§ Job:
Starting at the row that contains "The height and width of the screenshot is (451, 1091)." and continuing through the last row, recast those rows as a two-column CSV with the header instruction,click. Give one CSV line per row, with its text and its answer each in a single quoted field and line breaks turned into spaces.

§ Raw records:

%%

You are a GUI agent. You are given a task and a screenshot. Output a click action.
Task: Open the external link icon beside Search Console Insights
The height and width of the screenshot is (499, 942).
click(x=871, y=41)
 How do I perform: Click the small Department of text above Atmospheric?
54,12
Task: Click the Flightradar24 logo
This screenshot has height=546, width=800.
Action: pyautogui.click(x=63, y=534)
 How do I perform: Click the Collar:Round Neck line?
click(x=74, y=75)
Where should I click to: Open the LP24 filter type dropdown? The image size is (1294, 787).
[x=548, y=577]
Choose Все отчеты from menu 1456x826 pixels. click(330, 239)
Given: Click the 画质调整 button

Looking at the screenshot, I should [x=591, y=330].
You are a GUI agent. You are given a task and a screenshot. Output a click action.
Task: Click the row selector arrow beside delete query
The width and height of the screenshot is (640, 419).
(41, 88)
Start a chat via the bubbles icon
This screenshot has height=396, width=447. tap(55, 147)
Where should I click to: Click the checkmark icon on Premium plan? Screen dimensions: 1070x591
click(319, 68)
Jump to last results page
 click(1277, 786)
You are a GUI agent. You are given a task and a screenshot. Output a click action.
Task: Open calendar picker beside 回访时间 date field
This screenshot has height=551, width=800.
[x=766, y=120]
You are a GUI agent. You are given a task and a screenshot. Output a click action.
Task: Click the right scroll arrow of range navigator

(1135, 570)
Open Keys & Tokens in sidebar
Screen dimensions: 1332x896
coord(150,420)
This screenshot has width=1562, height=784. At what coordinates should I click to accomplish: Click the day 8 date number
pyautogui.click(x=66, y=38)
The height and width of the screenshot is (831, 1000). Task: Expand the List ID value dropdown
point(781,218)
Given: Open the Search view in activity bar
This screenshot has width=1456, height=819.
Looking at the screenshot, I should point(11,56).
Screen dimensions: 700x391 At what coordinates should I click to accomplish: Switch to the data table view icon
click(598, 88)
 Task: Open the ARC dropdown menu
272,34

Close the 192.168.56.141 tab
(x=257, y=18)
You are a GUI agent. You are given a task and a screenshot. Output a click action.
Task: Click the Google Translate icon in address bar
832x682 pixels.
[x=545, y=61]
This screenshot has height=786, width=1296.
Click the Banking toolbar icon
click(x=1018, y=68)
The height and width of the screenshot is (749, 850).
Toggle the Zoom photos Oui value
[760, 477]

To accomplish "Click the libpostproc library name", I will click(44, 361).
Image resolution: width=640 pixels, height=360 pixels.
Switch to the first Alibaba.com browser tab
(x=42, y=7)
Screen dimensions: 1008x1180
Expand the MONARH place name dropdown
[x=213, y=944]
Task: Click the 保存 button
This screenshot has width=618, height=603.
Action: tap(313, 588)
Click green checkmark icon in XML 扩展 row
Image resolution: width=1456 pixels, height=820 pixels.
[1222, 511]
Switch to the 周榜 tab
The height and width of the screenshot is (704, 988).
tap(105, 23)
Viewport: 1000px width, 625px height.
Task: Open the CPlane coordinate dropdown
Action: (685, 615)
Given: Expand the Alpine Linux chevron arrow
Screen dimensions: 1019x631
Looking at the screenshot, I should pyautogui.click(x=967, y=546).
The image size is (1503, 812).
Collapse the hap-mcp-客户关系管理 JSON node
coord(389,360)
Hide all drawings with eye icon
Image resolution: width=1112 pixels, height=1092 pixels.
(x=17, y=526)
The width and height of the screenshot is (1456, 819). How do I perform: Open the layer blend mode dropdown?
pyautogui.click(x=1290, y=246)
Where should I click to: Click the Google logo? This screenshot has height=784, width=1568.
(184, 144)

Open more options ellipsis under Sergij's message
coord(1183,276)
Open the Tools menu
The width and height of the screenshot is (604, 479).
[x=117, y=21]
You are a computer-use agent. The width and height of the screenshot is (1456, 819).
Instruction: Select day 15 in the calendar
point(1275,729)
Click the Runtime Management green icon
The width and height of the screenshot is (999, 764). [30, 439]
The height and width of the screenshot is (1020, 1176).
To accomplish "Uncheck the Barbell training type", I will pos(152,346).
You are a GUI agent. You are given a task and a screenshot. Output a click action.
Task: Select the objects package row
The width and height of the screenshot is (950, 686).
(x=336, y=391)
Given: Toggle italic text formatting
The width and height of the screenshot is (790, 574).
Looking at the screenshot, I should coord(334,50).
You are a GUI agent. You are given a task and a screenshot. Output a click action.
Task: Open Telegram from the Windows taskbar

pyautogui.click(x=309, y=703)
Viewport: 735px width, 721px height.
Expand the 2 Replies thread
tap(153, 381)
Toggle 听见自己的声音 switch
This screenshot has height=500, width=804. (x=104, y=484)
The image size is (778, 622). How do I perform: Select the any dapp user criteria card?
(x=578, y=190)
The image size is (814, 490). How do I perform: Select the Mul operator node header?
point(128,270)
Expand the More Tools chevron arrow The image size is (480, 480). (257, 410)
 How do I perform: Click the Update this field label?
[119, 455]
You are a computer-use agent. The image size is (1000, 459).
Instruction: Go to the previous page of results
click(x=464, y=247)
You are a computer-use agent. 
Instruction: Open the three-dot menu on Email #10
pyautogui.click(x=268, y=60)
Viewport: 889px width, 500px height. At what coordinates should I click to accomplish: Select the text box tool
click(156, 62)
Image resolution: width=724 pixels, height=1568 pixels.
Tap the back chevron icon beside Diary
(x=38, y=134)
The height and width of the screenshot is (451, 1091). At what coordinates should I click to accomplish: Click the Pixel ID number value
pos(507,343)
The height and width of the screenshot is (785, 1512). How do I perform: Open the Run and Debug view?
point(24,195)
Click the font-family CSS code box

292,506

%%

§ Result:
instruction,click
"The height and width of the screenshot is (451, 1091). At what coordinates should I click to accomplish: Click the Pixel ID number value","pos(507,343)"
"The height and width of the screenshot is (785, 1512). How do I perform: Open the Run and Debug view?","point(24,195)"
"Click the font-family CSS code box","292,506"